Multicriteria decision frontiers for prescription anomaly detection over time

J Appl Stat. 2021 Jul 31;49(14):3638-3658. doi: 10.1080/02664763.2021.1959528. eCollection 2022.

Abstract

Health care prescription fraud and abuse result in major financial losses and adverse health effects. The growing budget deficits of health insurance programs and recent opioid drug abuse crisis in the United States have accelerated the use of analytical methods. Unsupervised methods such as clustering and anomaly detection could help the health care auditors to evaluate the billing patterns when embedded into rule-based frameworks. These decision models can aid policymakers in detecting potential suspicious activities. This manuscript proposes an unsupervised temporal learning-based decision frontier model using the real world Medicare Part D prescription data collected over 5 years. First, temporal probabilistic hidden groups of drugs are retrieved using a structural topic model with covariates. Next, we construct combined concentration curves and Gini measures considering the weighted impact of temporal observations for prescription patterns, in addition to the Gini values for the cost. The novel decision frontier utilizes this output and enables health care practitioners to assess the trade-offs among different criteria and to identify audit leads.

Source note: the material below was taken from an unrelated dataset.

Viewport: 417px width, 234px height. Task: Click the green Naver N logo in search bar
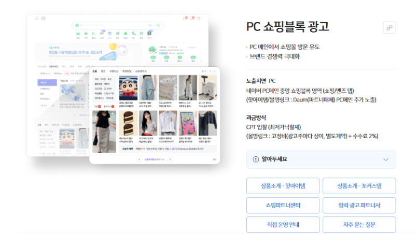77,25
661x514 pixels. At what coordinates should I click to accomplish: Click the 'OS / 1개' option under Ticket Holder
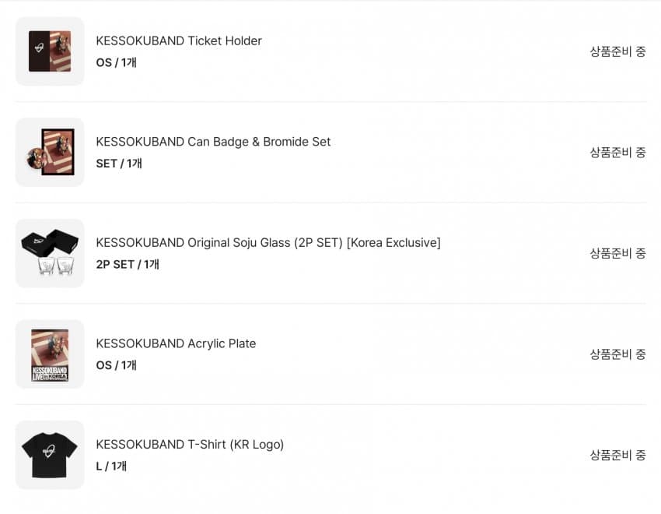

Keywords: Medicare Part D; Multivariate anomaly detection; decision models; health care fraud; prescription patterns; topic model.

Grants and funding

T.E. acknowledges the support of the Texas State University through Faculty Development Leave and Presidential Research Leave Award and through Heath Scholar Showcase award from Translational Health Research Center. This work was partially supported by the National Science Foundation under grant DMS-1638521 to the Statistical and Applied Mathematical Sciences Institute.